Task instructions:
Lines before the one containing "Task: Select 本地服务器 in the sidebar" are not wanted; restate the rest below word for word, through the last line, but drop any pictures.

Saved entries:
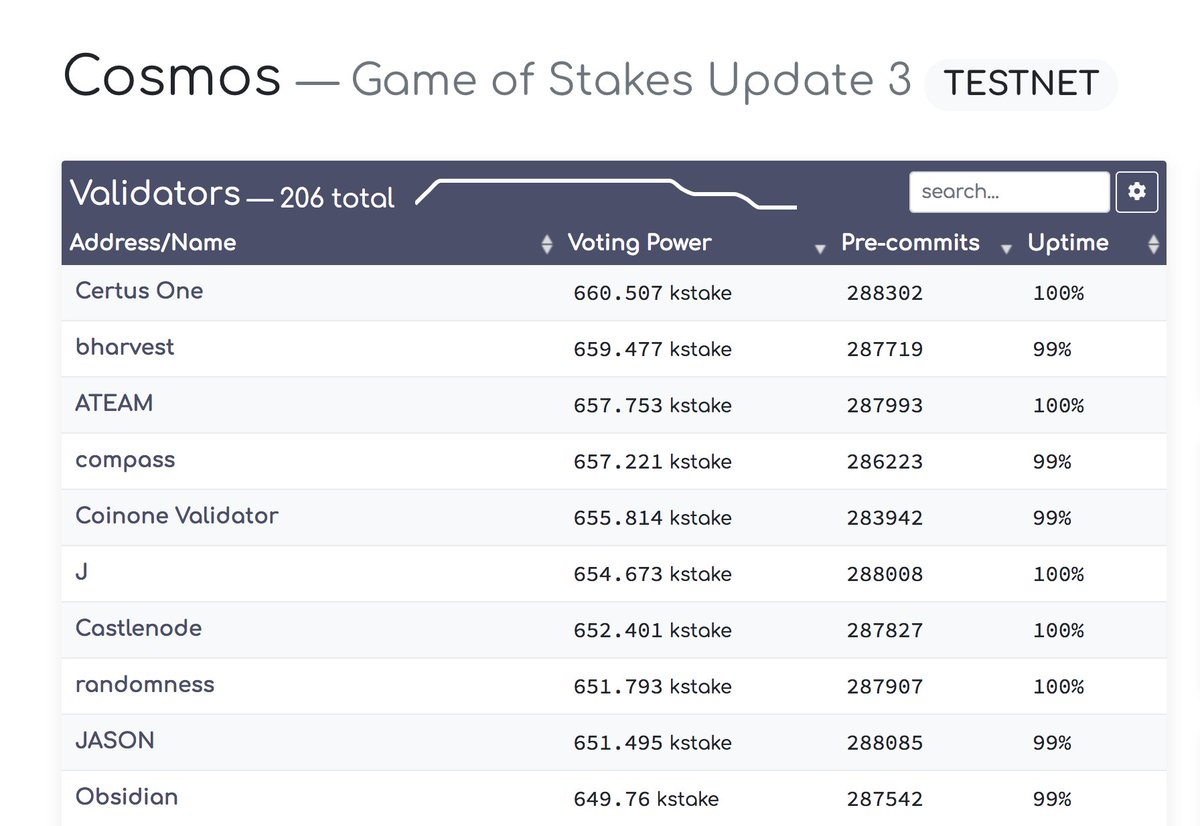The height and width of the screenshot is (826, 1200).
Task: View the JASON validator
Action: 115,740
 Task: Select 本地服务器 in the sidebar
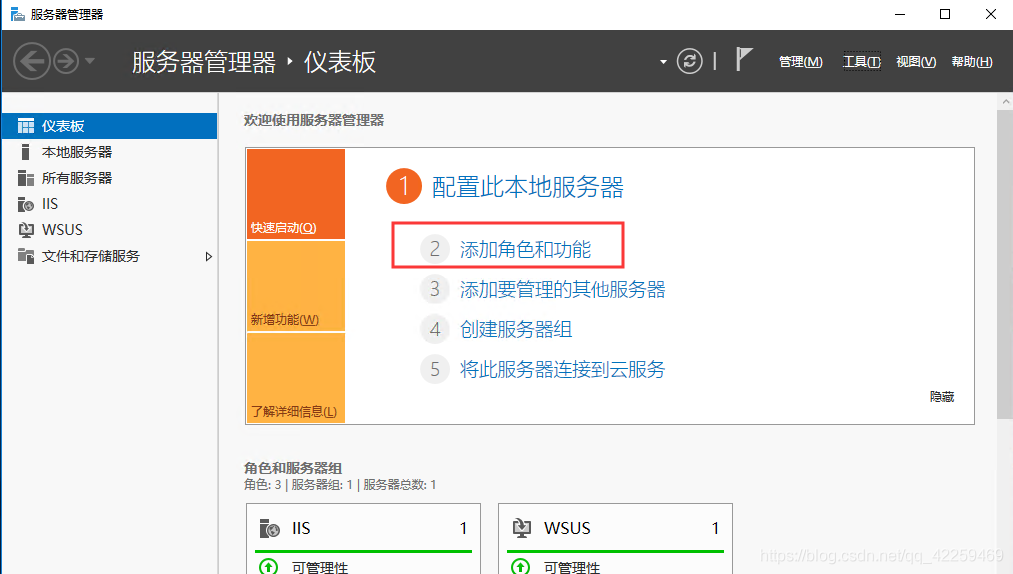tap(77, 152)
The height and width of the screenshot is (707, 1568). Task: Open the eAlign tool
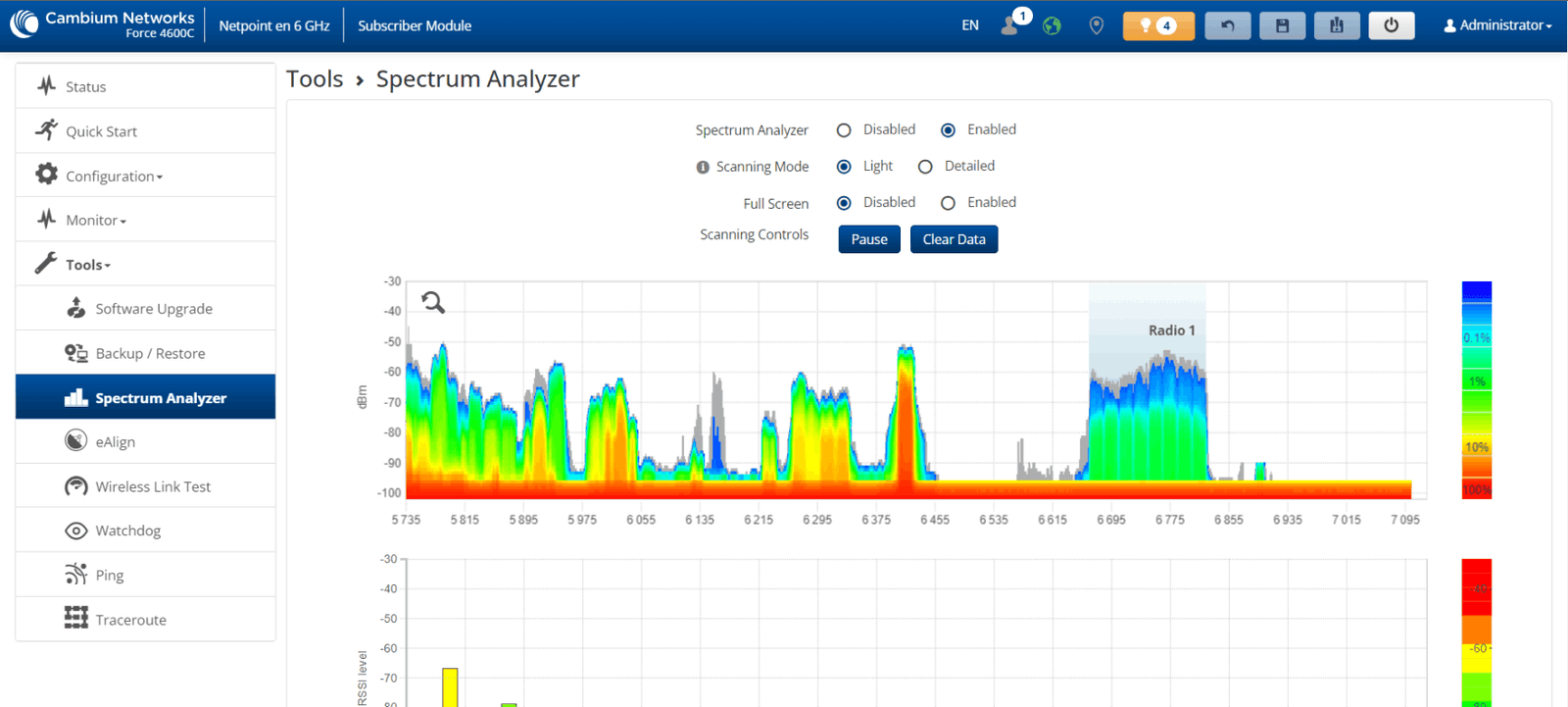[x=116, y=442]
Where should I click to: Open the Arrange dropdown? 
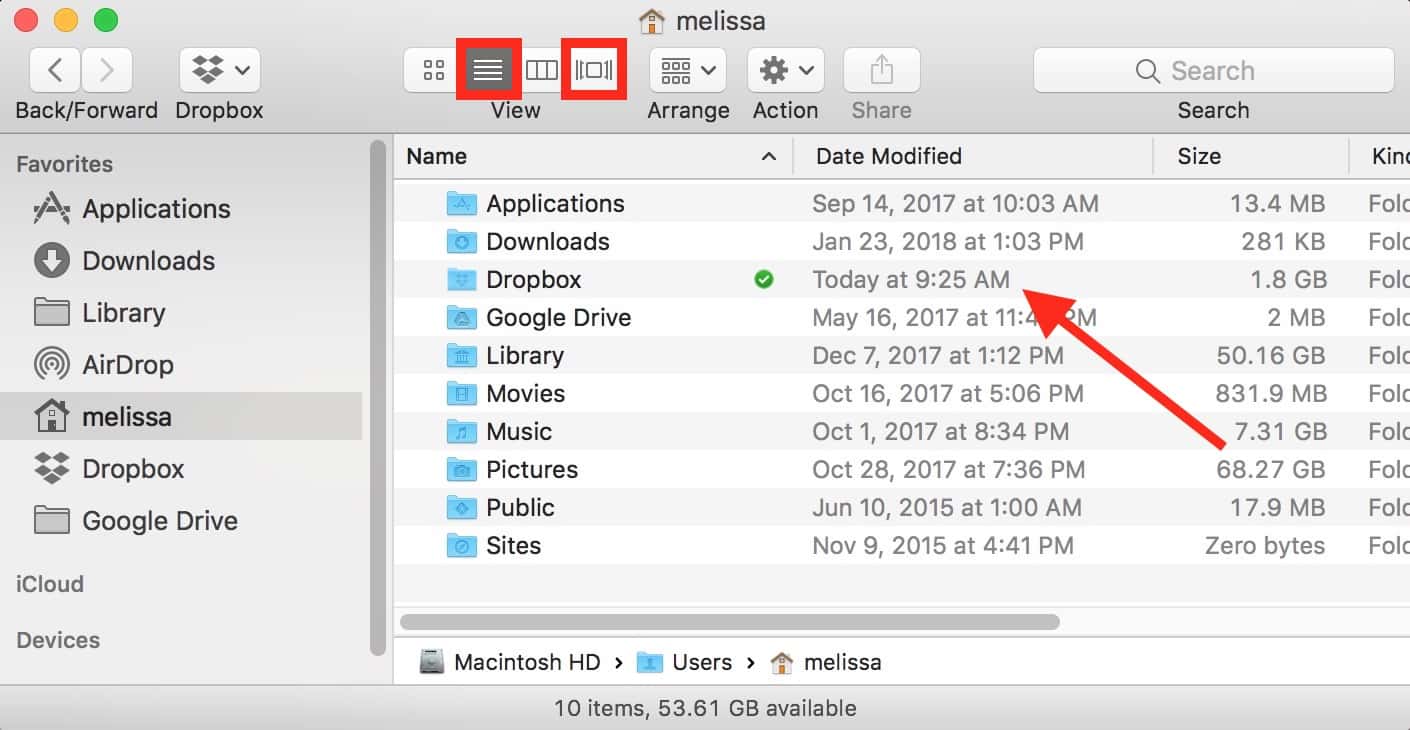coord(688,70)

Result of the task:
 Task: Select 本地服务器 in the sidebar
tap(77, 152)
The height and width of the screenshot is (707, 1568). Task: Open the eAlign tool
[x=116, y=442]
Where should I click to: Open the Arrange dropdown? 
coord(688,70)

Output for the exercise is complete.